Houck signed with the Spokane Indians of the Class B Northwestern League in July 1911. After the season, the Philadelphia Athletics selected Houck in the Rule 5 draft. He made his major league debut with the Athletics in 1912. He pitched to a 8–8 win–loss record with a 2.94 earned run average (ERA). He was a member of the 1913 World Series champions, pitching to a 14–6 record and a 4.14 ERA in 1913, but he did not appear in the series.

In 1914, after making three appearances for the Athletics, he was released to the Baltimore Orioles of the International League. Houck refused to report to Baltimore, and jumped to the Brooklyn Tip-Tops of the outlaw Federal League. He signed a three-year contract with Brooklyn paying him $3,500 per season ($ in current dollar terms). He pitched to a 2–6 record with a 3.13 ERA for Brooklyn. In 1915, Brooklyn assigned him to the Colonial League, a minor league affiliated with the Federal League, and he played for the New Haven White Wings and Pawtucket Rovers. Brooklyn gave him his unconditional release after the 1915 season, and Houck accepted a payout of half of his salary for the 1916 season.

In 1916, following the collapse of the Federal League, Houck's rights reverted to the Athletics, and they allowed Houck to become a free agent. He signed with the Portland Beavers of the Pacific Coast League (PCL). He had a 17–19 record and a 3.36 ERA in 1916. Houck returned to Portland in 1917, but struggled at the beginning of the season. He improved to finish the season with a 23–15 record and a 2.21 ERA. After the 1917 season, he was drafted by the St. Louis Browns for the 1918 season. He had a 2–4 record and a 2.39 ERA for the Browns. In February 1919, St. Louis sold Houck to the Vernon Tigers of the PCL. He had a 19–16 record and a 3.88 ERA in 1919.

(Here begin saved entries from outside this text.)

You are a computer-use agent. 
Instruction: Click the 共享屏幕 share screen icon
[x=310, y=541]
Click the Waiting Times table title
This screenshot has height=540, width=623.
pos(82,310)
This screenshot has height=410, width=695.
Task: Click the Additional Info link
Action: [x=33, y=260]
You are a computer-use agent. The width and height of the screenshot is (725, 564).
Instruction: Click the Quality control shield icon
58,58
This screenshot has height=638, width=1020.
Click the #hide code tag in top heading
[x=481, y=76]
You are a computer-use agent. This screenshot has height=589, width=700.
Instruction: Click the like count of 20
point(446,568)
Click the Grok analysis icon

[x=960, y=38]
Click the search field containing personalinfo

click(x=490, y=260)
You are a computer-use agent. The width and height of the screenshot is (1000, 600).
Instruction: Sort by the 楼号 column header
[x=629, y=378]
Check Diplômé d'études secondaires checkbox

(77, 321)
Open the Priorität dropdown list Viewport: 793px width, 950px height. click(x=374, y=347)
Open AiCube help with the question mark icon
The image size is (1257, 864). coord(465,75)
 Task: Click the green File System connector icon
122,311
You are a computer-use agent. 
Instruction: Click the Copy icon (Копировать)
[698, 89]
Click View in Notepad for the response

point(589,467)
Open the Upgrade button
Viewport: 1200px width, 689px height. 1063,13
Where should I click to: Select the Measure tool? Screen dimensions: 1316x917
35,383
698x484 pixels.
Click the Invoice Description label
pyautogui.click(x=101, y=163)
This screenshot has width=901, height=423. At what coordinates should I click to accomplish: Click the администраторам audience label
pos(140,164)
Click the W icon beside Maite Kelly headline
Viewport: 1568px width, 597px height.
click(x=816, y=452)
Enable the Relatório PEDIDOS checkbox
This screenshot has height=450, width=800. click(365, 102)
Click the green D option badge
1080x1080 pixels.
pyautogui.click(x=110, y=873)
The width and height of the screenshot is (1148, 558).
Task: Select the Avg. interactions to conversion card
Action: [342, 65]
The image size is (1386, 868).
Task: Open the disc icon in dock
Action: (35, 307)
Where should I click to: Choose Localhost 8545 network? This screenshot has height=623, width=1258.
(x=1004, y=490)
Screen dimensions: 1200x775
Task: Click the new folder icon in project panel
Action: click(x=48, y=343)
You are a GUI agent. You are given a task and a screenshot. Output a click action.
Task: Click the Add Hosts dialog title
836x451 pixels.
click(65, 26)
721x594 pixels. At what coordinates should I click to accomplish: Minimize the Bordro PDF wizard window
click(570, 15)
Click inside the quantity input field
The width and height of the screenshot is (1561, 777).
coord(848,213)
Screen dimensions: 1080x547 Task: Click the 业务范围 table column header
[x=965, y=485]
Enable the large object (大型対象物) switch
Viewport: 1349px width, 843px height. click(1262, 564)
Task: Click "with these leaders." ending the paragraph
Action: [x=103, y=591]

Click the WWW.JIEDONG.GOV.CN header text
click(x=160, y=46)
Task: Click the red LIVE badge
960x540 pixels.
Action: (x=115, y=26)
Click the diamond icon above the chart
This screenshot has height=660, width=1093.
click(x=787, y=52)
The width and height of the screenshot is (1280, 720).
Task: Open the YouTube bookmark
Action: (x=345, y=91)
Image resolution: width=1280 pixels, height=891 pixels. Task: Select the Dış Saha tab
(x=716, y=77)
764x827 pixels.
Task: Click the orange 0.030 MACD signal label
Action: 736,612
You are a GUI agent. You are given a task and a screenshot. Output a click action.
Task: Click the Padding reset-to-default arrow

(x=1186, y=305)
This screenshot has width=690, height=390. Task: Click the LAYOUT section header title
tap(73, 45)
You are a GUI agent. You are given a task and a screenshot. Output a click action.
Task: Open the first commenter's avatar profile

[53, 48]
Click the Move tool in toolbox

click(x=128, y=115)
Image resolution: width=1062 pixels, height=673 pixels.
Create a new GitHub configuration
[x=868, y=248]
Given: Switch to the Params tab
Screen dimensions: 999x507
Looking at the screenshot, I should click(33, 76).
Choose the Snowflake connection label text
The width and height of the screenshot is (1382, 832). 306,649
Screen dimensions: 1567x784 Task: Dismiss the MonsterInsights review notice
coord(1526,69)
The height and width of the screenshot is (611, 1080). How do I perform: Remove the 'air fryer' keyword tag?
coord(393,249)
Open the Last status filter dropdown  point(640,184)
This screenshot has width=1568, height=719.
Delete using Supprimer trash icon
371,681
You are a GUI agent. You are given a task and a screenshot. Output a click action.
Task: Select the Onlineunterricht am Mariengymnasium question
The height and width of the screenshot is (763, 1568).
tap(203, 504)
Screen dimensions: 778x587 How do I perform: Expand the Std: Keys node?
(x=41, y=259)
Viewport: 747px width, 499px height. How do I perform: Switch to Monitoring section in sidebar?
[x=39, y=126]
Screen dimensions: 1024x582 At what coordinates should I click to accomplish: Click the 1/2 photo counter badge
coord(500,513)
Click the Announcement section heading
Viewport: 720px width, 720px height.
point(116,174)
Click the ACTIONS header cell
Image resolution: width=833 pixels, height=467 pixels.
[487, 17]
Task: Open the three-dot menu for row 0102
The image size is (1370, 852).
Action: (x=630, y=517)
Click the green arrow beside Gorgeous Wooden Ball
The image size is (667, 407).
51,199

In 1920, Babe Borton, Houck's teammate with Vernon, was caught bribing opponents to throw games. He alleged that the plan was discussed at Louis Anger's house with Houck present. Houck was not punished by the PCL. He finished the 1920 season with a 10–17 record and a 2.62 ERA. Houck played semi-professional baseball in 1921, and briefly returned to the PCL to pitch for Vernon and Portland in 1922.

==Film career==
In 1919, Fatty Arbuckle purchased the Tigers, and he made Anger the team president. Houck's first wife and Anger's wife were sisters. This connection led to Houck working as a camera operator on Buster Keaton's silent films. He worked on the 1924 films Sherlock Jr. and The Navigator, the 1925 film Seven Chances, and the 1926 film The General.

==Personal life==
Houck married Kittye Isaacs in September 1913. She died in March 1923. He remarried to Rose Carr in 1927.

Houck died in Santa Cruz, California, on June 17, 1969. He was interred at Rosedale Cemetery in Los Angeles.